■ **Exercise task**
Copy out the lines word for word, starting at the line containing "You are a GUI" and ending at the last line of the entries. Leave the pictures out.

■ **Data for processing**
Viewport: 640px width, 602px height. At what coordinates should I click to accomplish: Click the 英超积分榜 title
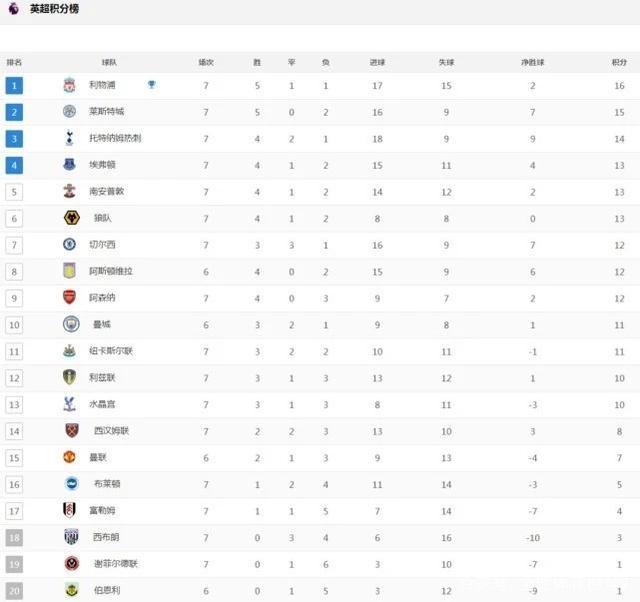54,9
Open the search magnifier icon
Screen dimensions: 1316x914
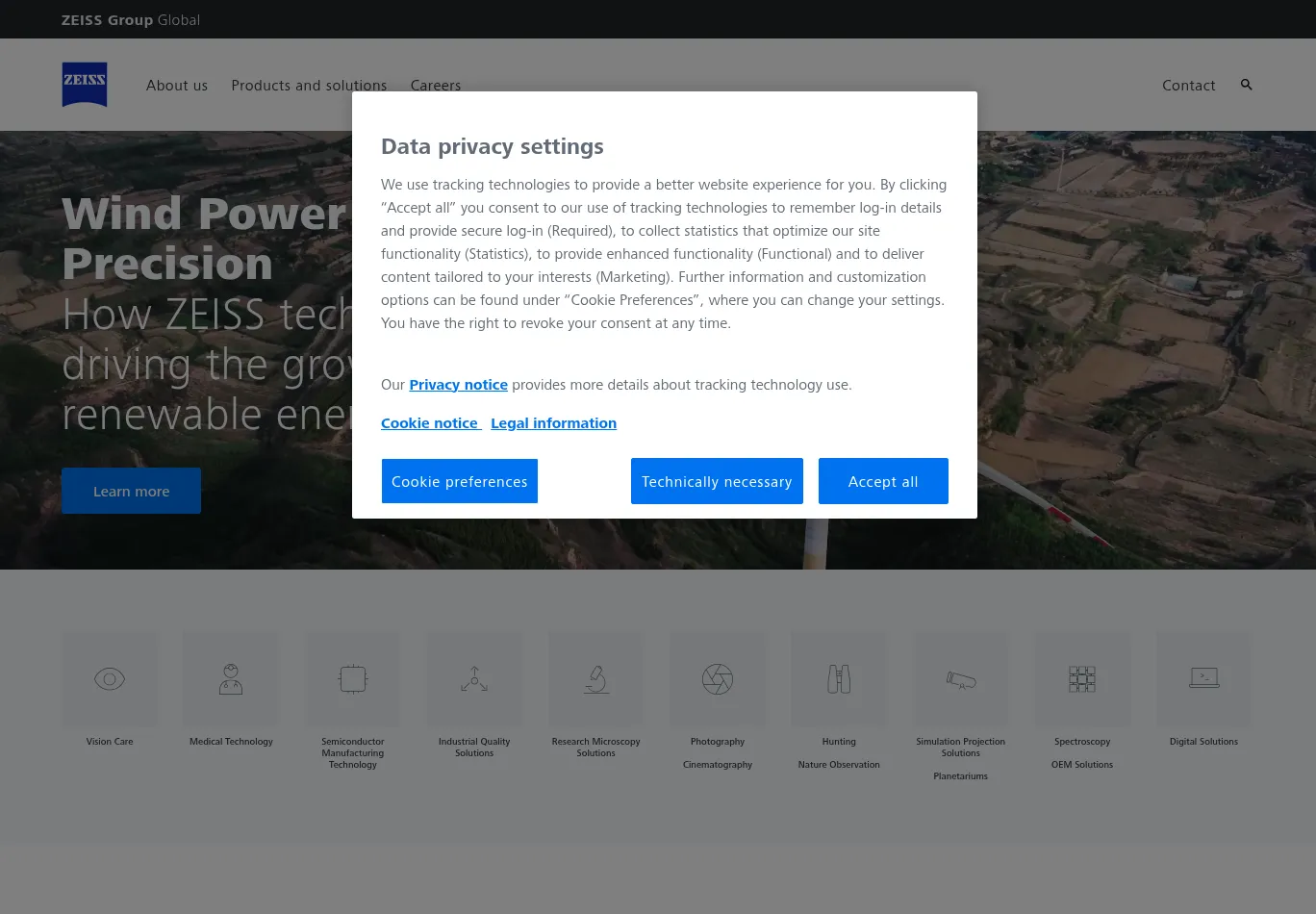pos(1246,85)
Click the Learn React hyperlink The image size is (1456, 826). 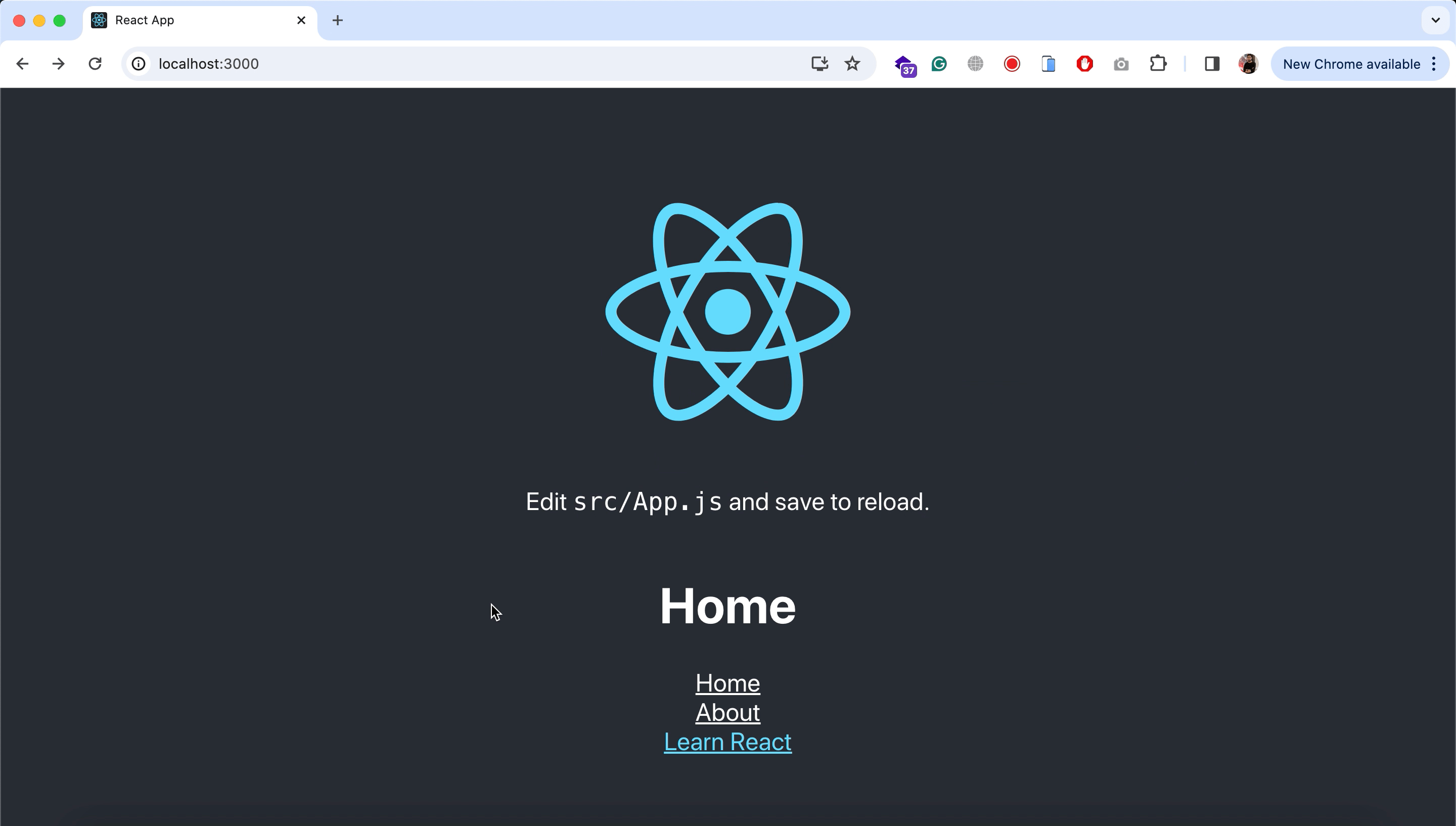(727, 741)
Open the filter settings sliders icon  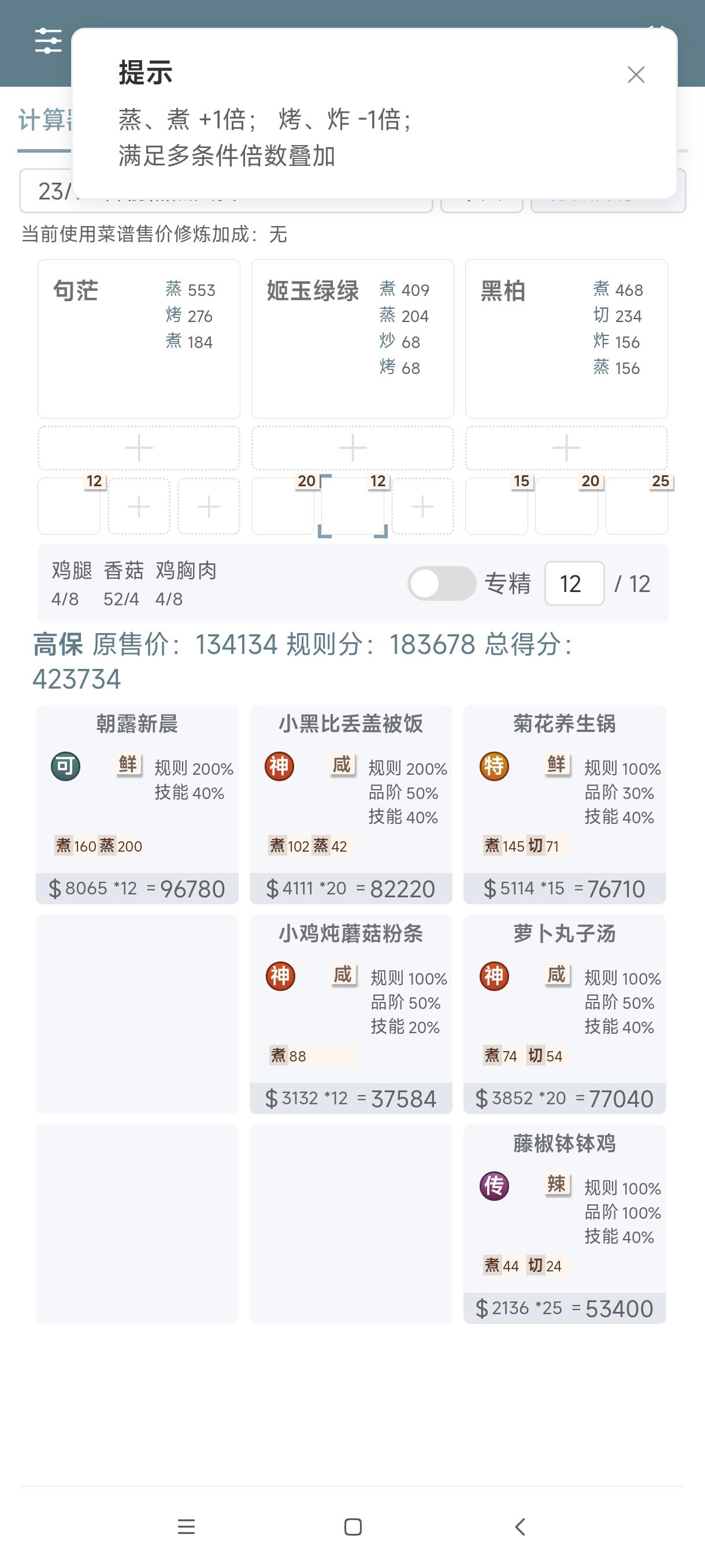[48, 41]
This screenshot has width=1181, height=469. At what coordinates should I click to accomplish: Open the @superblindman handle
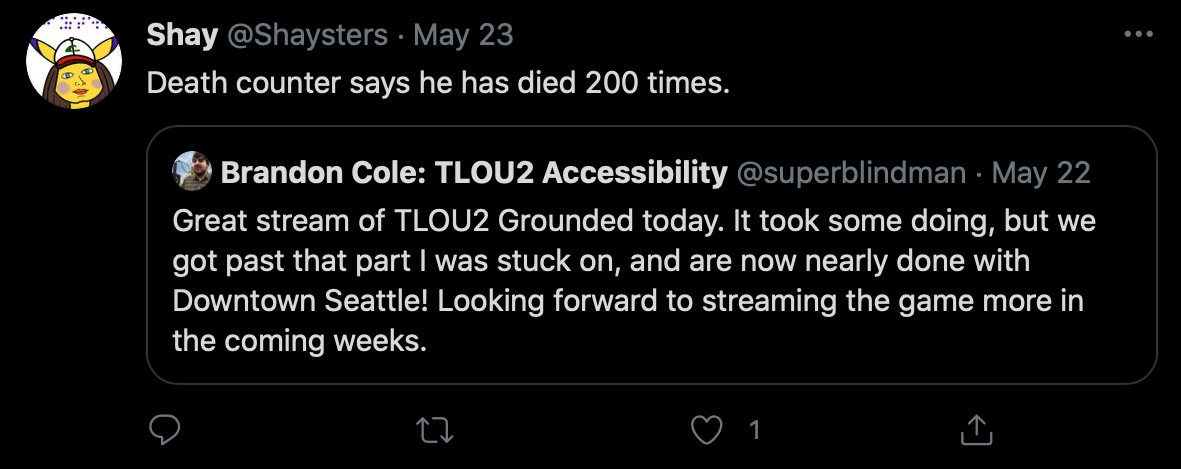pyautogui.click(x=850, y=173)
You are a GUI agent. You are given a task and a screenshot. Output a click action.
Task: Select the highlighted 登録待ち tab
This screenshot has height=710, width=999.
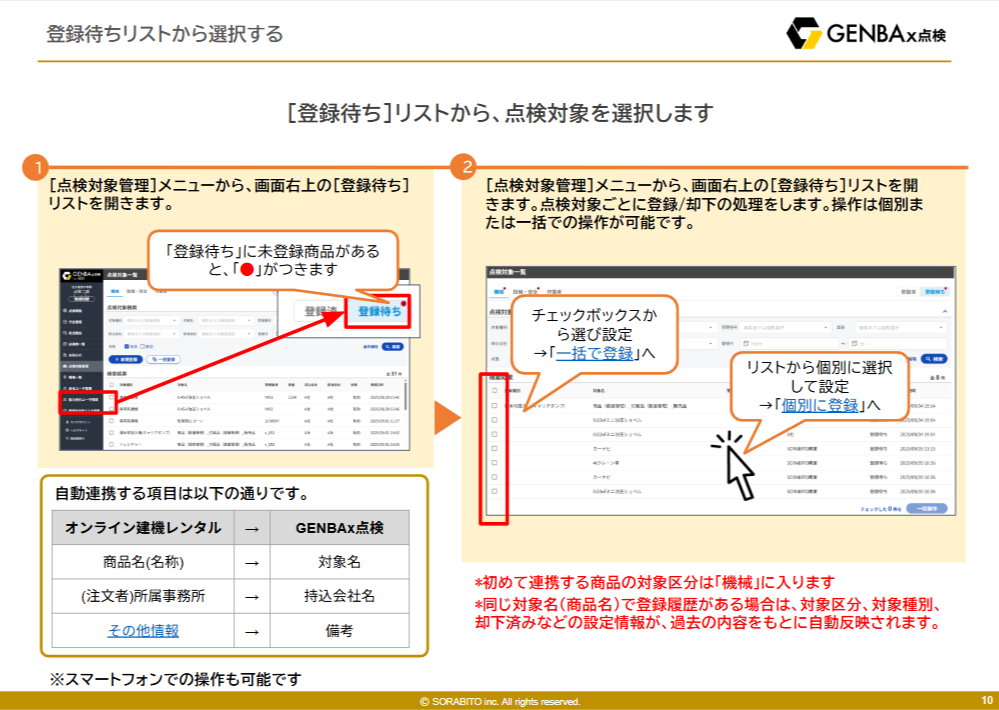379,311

■ **Task answer**
You are a GUI agent. You are given a task and a screenshot. Output a click action.
Task: Select the highlighted 登録待ち tab
This screenshot has height=710, width=999.
379,311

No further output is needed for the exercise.